_WHAT YOU HAVE TO DO_: With the pictures left out, write out exactly the lines of the listing below that run from the line with "Given: Click the" through the line with "Task: Toggle the All metrics switch".

_PROVIDED RECORDS_:
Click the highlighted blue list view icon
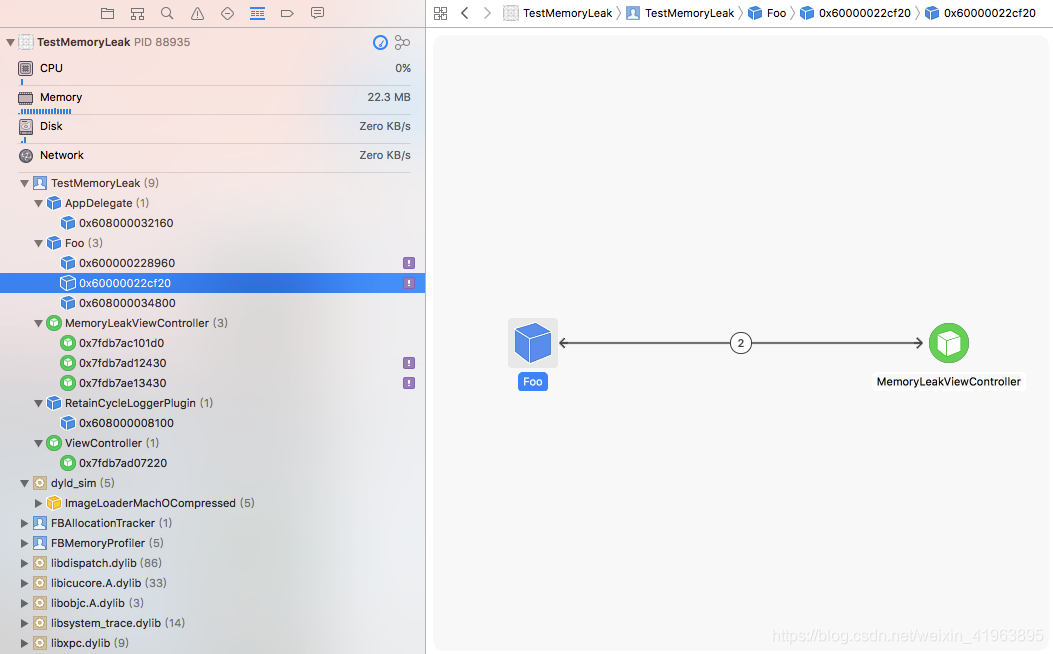Image resolution: width=1053 pixels, height=654 pixels. click(257, 13)
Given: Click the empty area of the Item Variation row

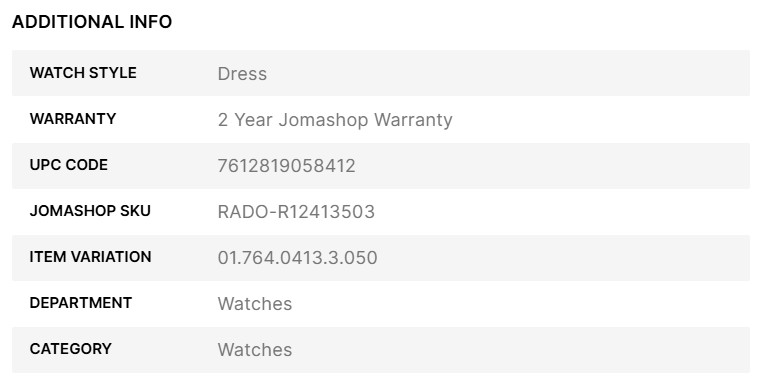Looking at the screenshot, I should (x=564, y=258).
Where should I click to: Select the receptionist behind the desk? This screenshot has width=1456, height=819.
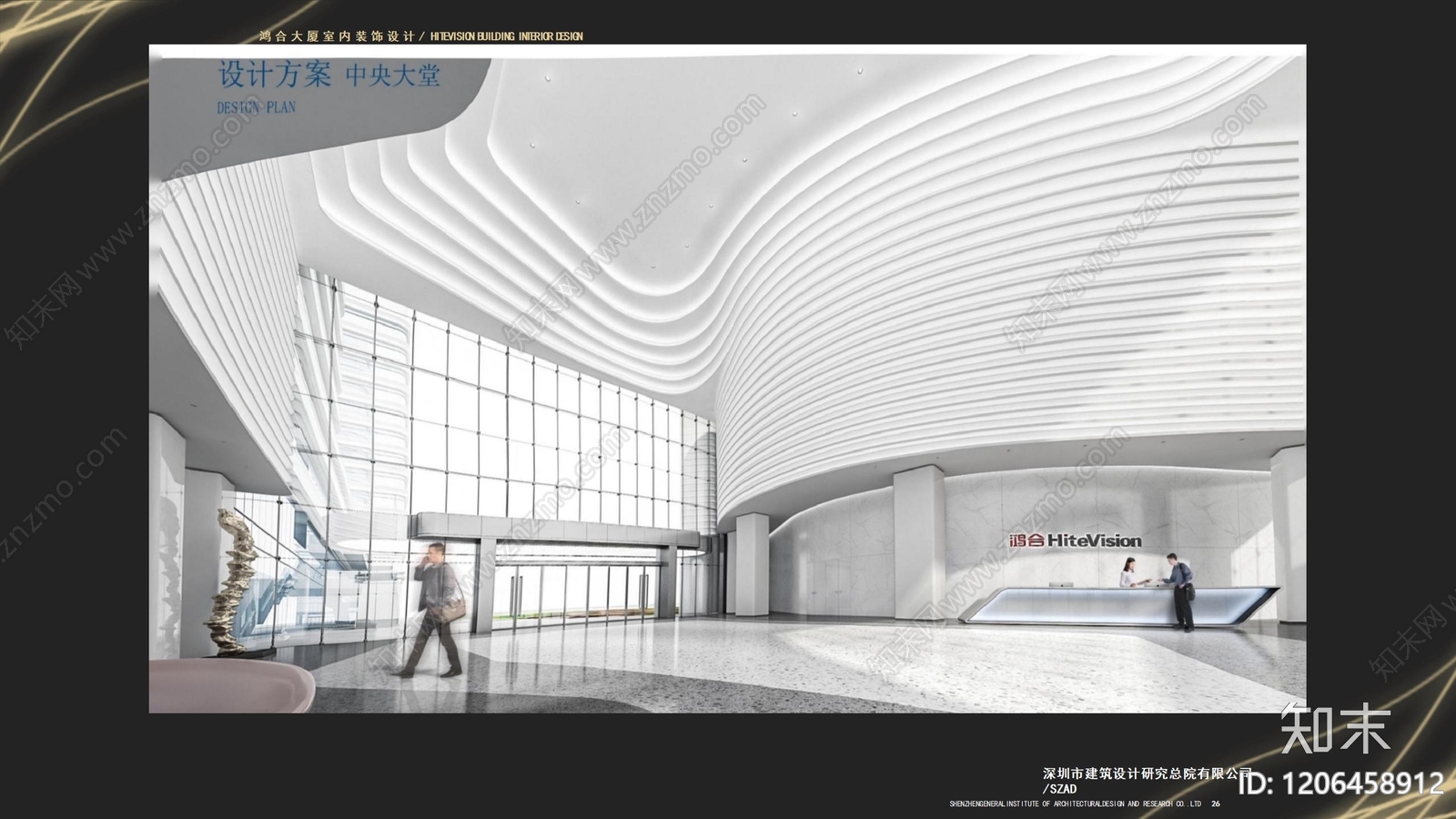(x=1128, y=573)
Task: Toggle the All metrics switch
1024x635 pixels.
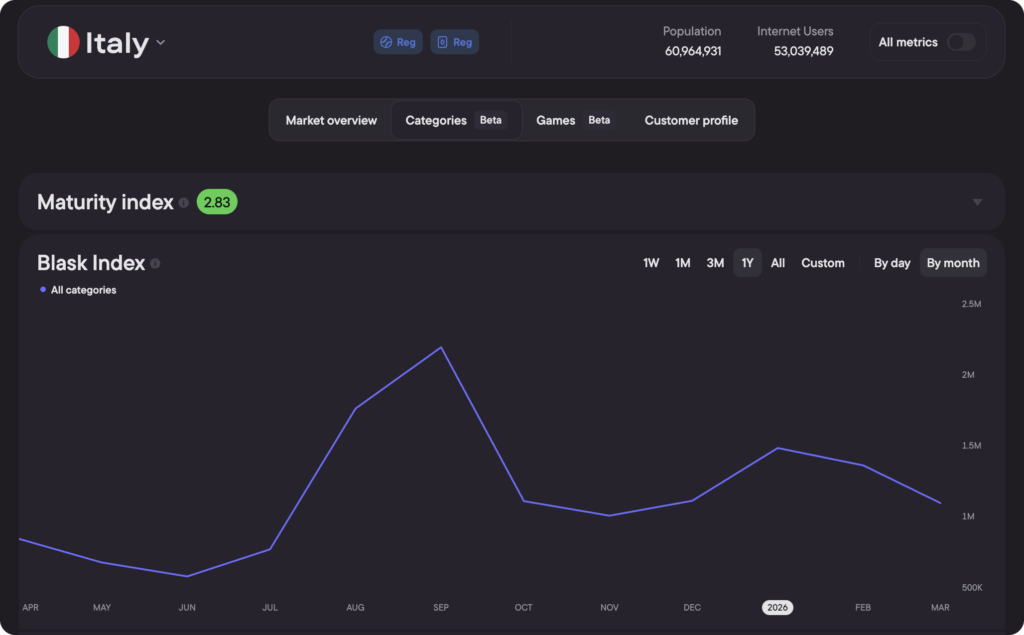Action: [960, 42]
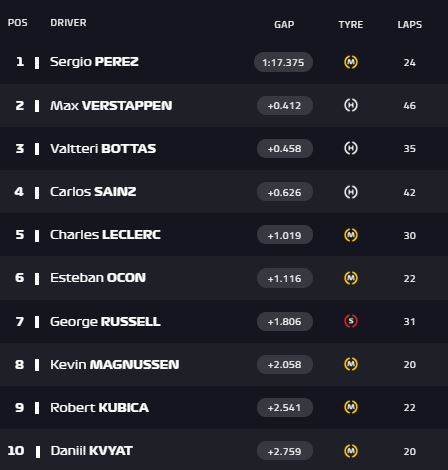Click Kevin Magnussen's medium tyre icon
The image size is (448, 470).
pos(351,364)
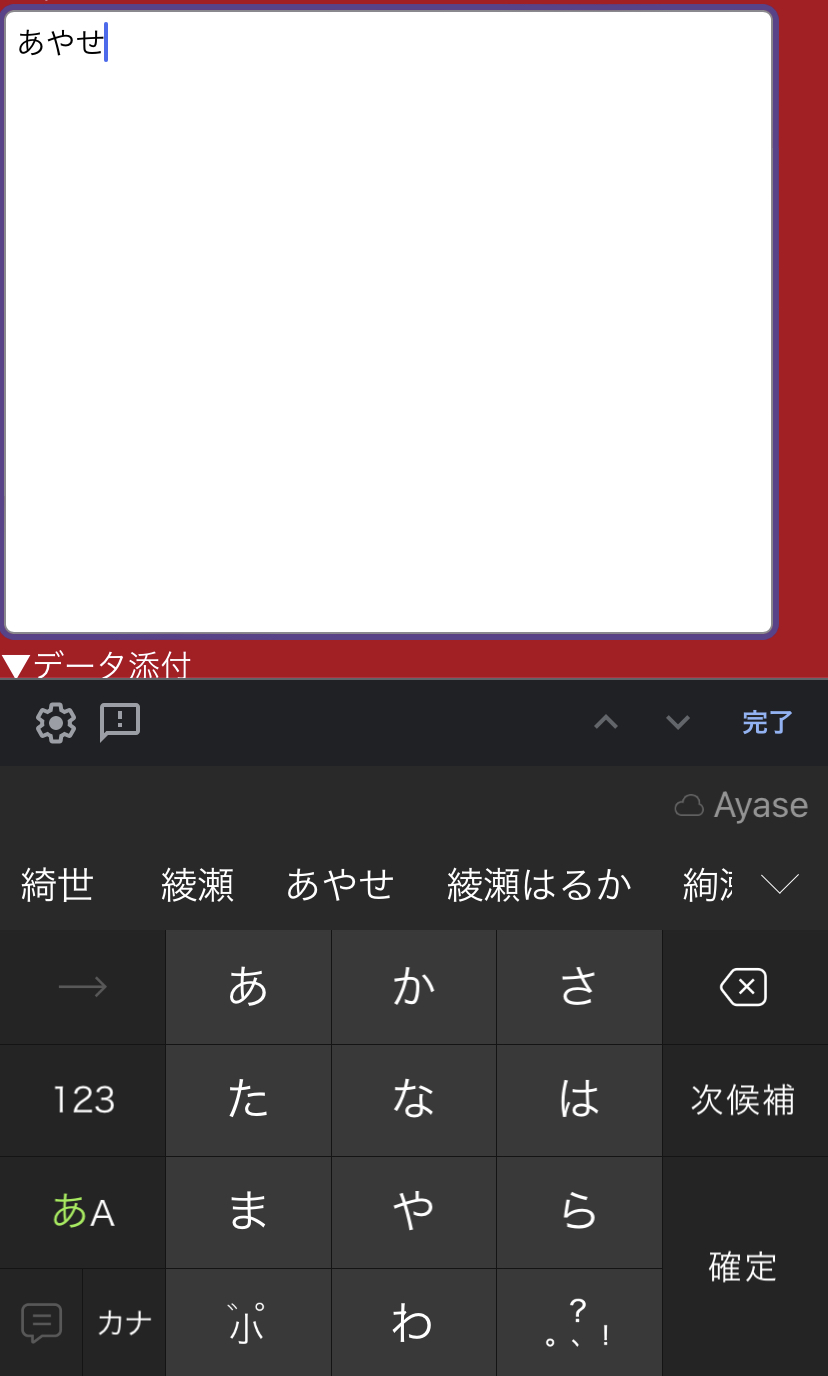Confirm conversion with 確定 key
Screen dimensions: 828x1376
[744, 1267]
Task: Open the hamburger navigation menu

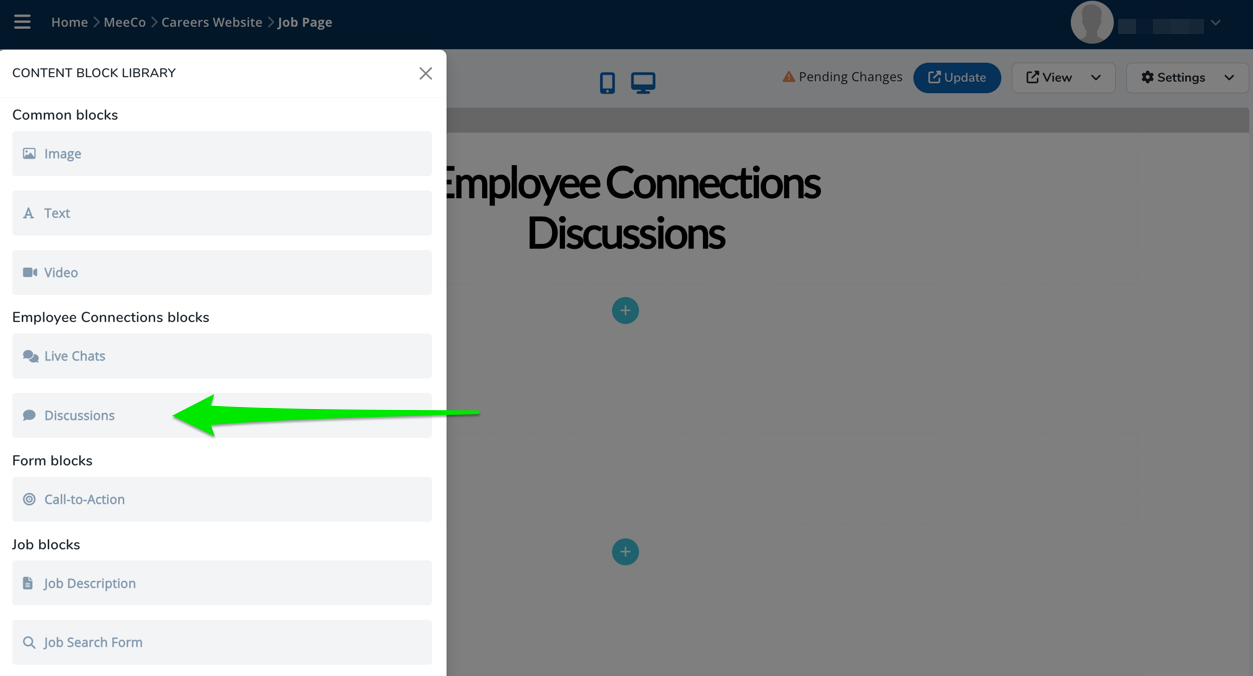Action: (x=22, y=22)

_WRITTEN REPLY_:
Given: Click the empty area of the Item Variation row

Looking at the screenshot, I should (x=564, y=258).
Where should I click to: Select the receptionist behind the desk? This screenshot has width=1456, height=819.
(x=1128, y=573)
Task: Toggle the All metrics switch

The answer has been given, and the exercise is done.